Конечно же, в самом начале учебы в Бедфорд-Филдс ничего этого я не знала, но как-то раз все правила школы мне популярно объяснила блондинка с перебором подводки для глаз и сильным дефицитом моральных принципов. Причем объяснила прямо в туалете, пока чистила ногти складным ножом, которым разжилась у наркоторговца в Кабо-Сан-Лукасе прошлым летом. Не преминула она и добавить, что заточила нож острым как бритва, чтобы тот легче входил в цель. А потом напрямик спросила, какого рожна рыжая коротышка с кожей цвета побелки посмела вторгнуться на ее территорию. Я понятия не имела, школу она имеет в виду или конкретно туалет. Так или иначе, это был мой первый день и первое знакомство с жизнью, не имеющей ничего общего со знакомым и привычным. И с того момента все покатилось под откос.
Во-первых, зима на севере оказалась настоящим шоком для моего организма. Даже в семи слоях одежды я никак не могла согреться. Во-вторых, моя учеба началась посреди семестра, и я катастрофически не успевала почти по всем предметам, на которые меня записали. И, в-третьих, у меня, видимо, имеется какой-то акцент, который давал повод некоторым из самых неугомонных учеников от души надо мной поиздеваться.
Однако хуже всего оказалась ностальгия по дому. По бабушке с дедушкой, по друзьям, по самому дому и по старой школе я скучала так сильно, что будто бы болела гриппом не переставая. Скучала я даже по Табите Синд — моему заклятому врагу. К счастью, здесь у меня была Кения, которая начала с того, на чем остановилась Таб. Табита хоть ножом мне не угрожала. В общем, жизнь в Нью-Мексико была гораздо проще жизни в интернате для богатеньких детей со всего штата, где погодка, наверное, похуже, чем в Сибири. А еще такая жизнь была явно опасной для моего здоровья.
— Лоррейн! — услышала я свое липовое имя, но продолжила идти, даже не обернувшись.
В Нью-Мексико друзья знали меня как Лорелею Макалистер, под настоящим именем, а ученики здесь, в штате Мэн, — как Лоррейн Пратт, которую перевели в Бедфорд-Филдс из Аризоны. К счастью, в Аризоне я пару раз бывала, и этого оказалось достаточно, чтобы удовлетворить любопытство особо рьяных учеников.

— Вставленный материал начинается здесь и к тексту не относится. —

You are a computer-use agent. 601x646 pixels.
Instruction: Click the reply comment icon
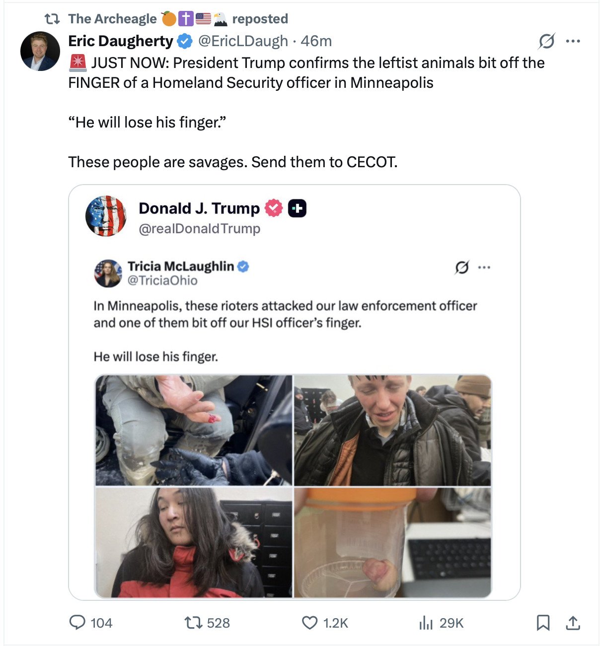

— Лоррейн! — снова позвал женский голос, но меньше всего на свете мне хотелось опоздать на урок. Учителя здесь одним только взглядом могут дать фору местной зиме.
Я держалась тише воды, ниже травы. Теперь, когда выветрился мой статус новичка, я могу относительно незаметно переходить из класса в класс. Поначалу же все на меня пялились. Абсолютно все. Такова цена смены школы посреди семестра. Но как только другие ученики узнали, что за мое обучение платит не семья, а стипендия, пялиться перестали, и я мигом попала в сплошной игнор. По крайней мере со стороны большинства.
Игнор-то я переживу, а вот стипендия стала для меня большой загадкой. Из привычного мира меня увезли ночью. На четырех разных машинах. Четыре разные группы людей. Дорога заняла два с лишним дня и закончилась в страшно холодный предрассветный час у ступенек Бедфорд-Филдс. С собой у меня были чемодан и резинка для волос. Ну и откуда вдруг взялась стипендия? Видимо, об этой части плана бабушка с дедушкой как-то забыли упомянуть.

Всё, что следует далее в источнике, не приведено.